En cuanto desembarcamos, fuimos escoltados por unos quantos soldados bien armados hasta el predio de la Aduana, uno de los pocos en buen estado en la villa de La Guaira, donde un funcionario sudoroso se puso a examinar los papeles falsos que le presentamos, forjados en los Estados Unidos. Muy miope, él los acercaba tanto a la nariz, para leerlos, que parecía olerlos.

Contra mí, los godos, o pendejos (así los españoles eran apodados, con el sentido de estúpidos, como nosotros en Brasil apodábamos los portugueses de gallegos, marineros y pies de plomo), no tenían nada. Pero como no había recuerdo del paso de ningún brasileño o portugués por allí, en ningún tiempo, según fui alertado por los hermanos venezolanos en Filadelfia, yo, para no despertar curiosidad ni sospechas, y aprovechando el hecho de ser rubio de los ojos azules, me presenté como norteamericano: Joseph Smith, comerciante de tabaco.

Ya mi compañero de viaje, fácilmente reconocible como nativo por el habla y la cara — él era mestizo de indio —, no podía hacer lo mismo y corría un gran riesgo.

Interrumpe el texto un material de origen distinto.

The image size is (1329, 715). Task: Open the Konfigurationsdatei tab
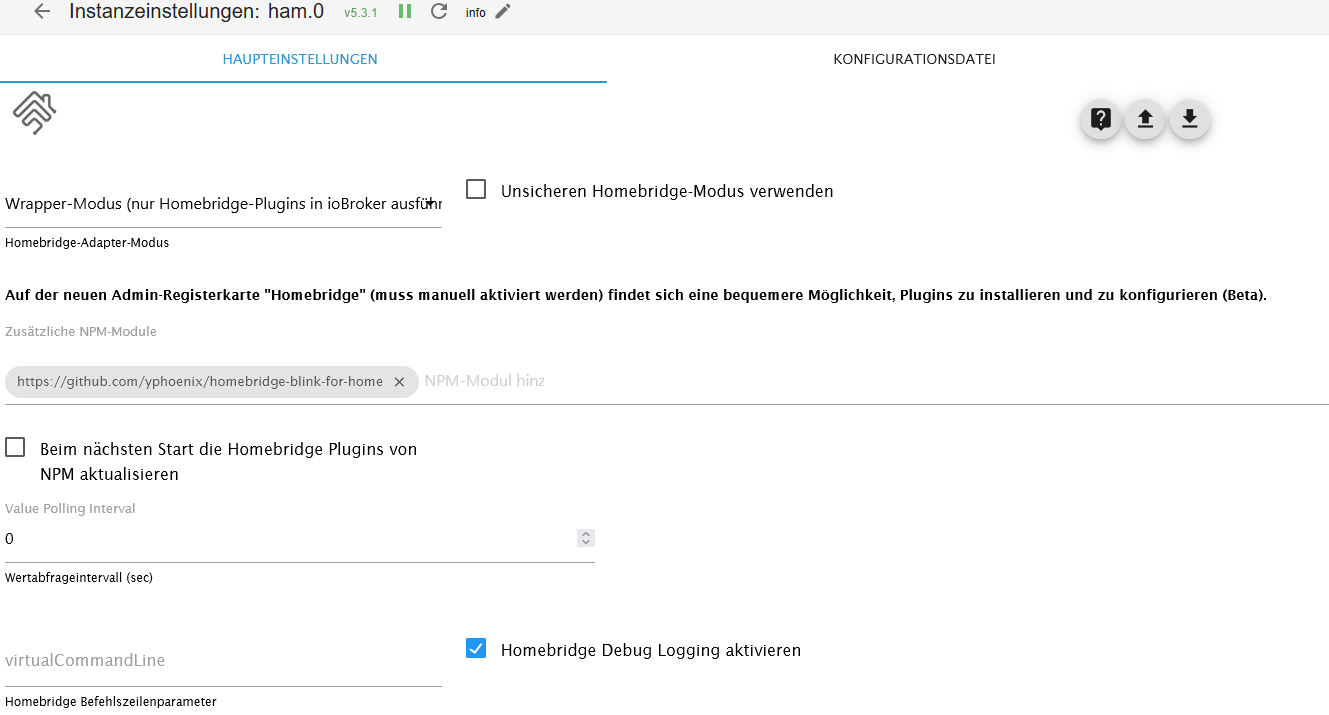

Roscio fue uno de los padres de la Primera República, nacida en 1810. Napoleón, que había invadido España en 1807, decidió entonces quitar la corona de la cabeza del rey Fernando para colocarla en la de su hermano José; y los llamados criollos, la élite venezolana, declararon independencia, con el pretexto de que no obedecerían órdenes de un francés. La constitución del nuevo país salió prácticamente da pluma de él. Los godos tenían sus razones para considerarlo "un monstruo". Pero contábamos con la suerte y con el hecho de que él había pasado los últimos siete años en el exterior — además de la voluntad de Dios — para engañarlos. Y, gracias a Él, no tuvimos problemas.

Nos hospedamos en el Hotel Neptuno y allí pasé mi primera noche en Venezuela, impedido de descansar por el calor y por los mosquitos, tan hambrientos de sangre que mordían y predicaban em la piel hasta ser aplastados.

Ya Roscio fue a reunirse con algunos patriotas — congreso al cual no fui invitado, en beneficio de mi propia seguridad, según él — y sólo volvió cuando el sol salía. 

Poco después de llegar, empezamos los preparativos para la siguiente etapa del viaje. Ese mismo día partiríamos hacia el Orinoco, y "quien va al Orinoco, si no muere, vuelve loco".